The lighting estimation returned by the WebXR API explicitly describes the real world environment in proximity to the user. By default, only low spatial frequency and low temporal frequency information should be returned by the WebXR API. Even when a platform can directly produce higher spatial and temporal frequency information, the browser must apply a low pass filter with an aim to mitigate the risk of untrusted content identifying the geolocation of the user or of profiling their environment.

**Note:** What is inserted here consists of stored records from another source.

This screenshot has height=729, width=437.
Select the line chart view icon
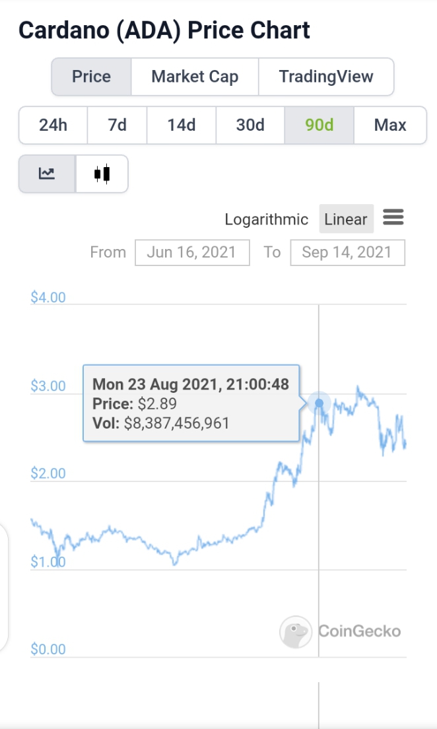[47, 174]
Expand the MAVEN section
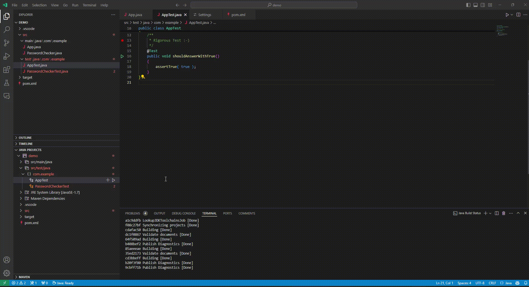 coord(24,277)
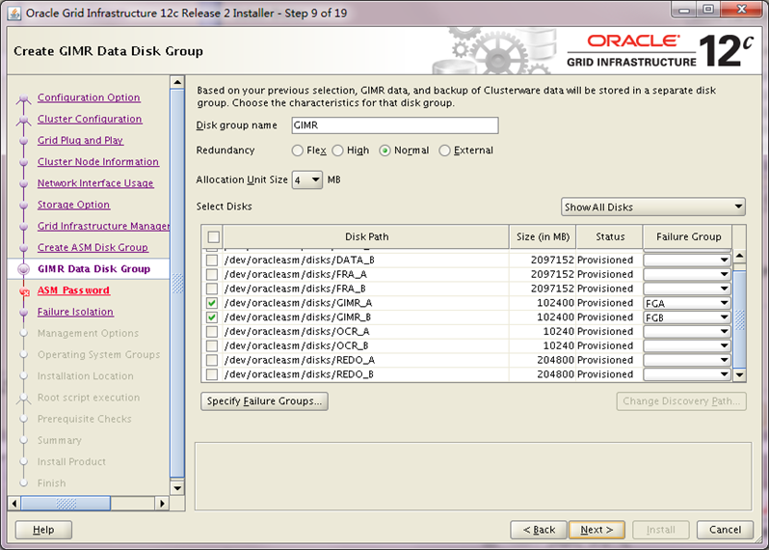The image size is (769, 550).
Task: Check the OCR_A disk checkbox
Action: [x=212, y=332]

// Using Three.js to demonstrate
let threeDirectionalLight = new THREE.DirectionalLight();
// THREE.LightProbe is Three.js' spherical harmonics-based light type.
let threeLightProbe = new THREE.LightProbe();

let lightProbe = await xrSession.requestLightProbe();

function onXRFrame(t, xrFrame) {
  let lightEstimate = xrFrame.getLightEstimate(lightProbe);

  let intensity = Math.max(1.0,
                  Math.max(lightEstimate.primaryLightIntensity.x,
                  Math.max(lightEstimate.primaryLightIntensity.y,
                           lightEstimate.primaryLightIntensity.z)));

  threeDirectionalLight.position.set(lightEstimate.primaryLightDirection.x,
                                     lightEstimate.primaryLightDirection.y,
                                     lightEstimate.primaryLightDirection.z);
  threeDirectionalLight.color.setRGB(lightEstimate.primaryLightIntensity.x / intensity,
                                     lightEstimate.primaryLightIntensity.y / intensity,
                                     lightEstimate.primaryLightIntensity.z / intensity);
  threeDirectionalLight.intensity = intensity;

  threeLightProbe.sh.fromArray(lightEstimate.sphericalHarmonicsCoefficients);

  // ... other typical frame loop stuff.
}

Only first term of the XRLightEstimate.sphericalHarmonicsCoefficients is guaranteed to be available either due to user privacy settings or the capabilities of the platform. When a values estimated from the user's environment are not available the primaryLightDirection will report (0.0, 1.0, 0.0, 0.0), representing a light shining straight down from above, and the primaryLightIntensity will report (0.0, 0.0, 0.0, 1.0), representing no illumination.

Combined with other factors, such as the user's IP address, even the low frequency information returned with XRLightProbe increases the fingerprinting risk. The XRLightProbe should only be accessible during an active WebXR session.

Reflection Cube Map

The cube map returned by passing an XRLightProbe to XRWebGLBinding.getReflectionCubeMap() enables efficient and simple to implement image based lighting. PBR shaders can index the mip map chain of the environment cube to reduce the memory bandwidth required while integrating multiple samples to match wider NDF's.

While the estimated cube map is expected to update over time to better reflect the user's environment as they move around those changes are unlikely to happen with every XRFrame. Since creating and processing the cube map is potentially expensive, especially if mip maps are needed, pages can listen to the reflectionchange event on the XRLightProbe to determine when an updated cube map needs to be retrieved.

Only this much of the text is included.